--- MATERIAL FOR THIS EXERCISE ---

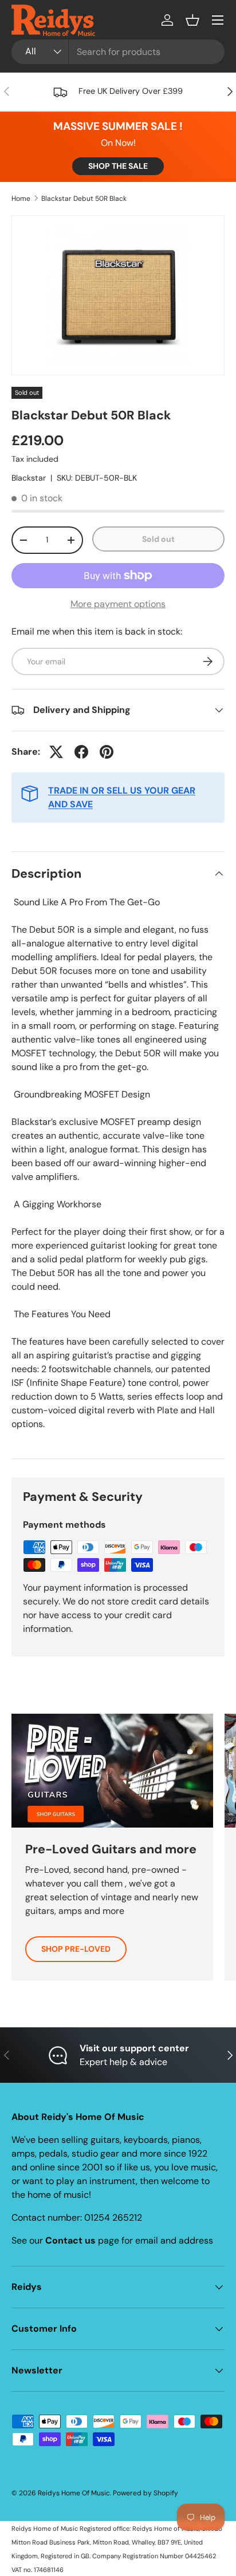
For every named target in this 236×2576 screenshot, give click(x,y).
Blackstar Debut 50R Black (84, 198)
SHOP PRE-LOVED (76, 1949)
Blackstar (28, 478)
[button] (192, 20)
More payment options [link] (118, 604)
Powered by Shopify (145, 2493)
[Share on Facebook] (81, 751)
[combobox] (118, 51)
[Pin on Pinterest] (106, 751)
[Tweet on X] (56, 751)
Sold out (158, 539)
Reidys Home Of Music (74, 2493)
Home (20, 198)
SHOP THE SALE (118, 166)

---

## YOUR TASK
What is needed is each line from the records with the word "Blackstar" in it.

## RESPONSE BELOW
Blackstar Debut 50R Black (84, 198)
Blackstar (28, 478)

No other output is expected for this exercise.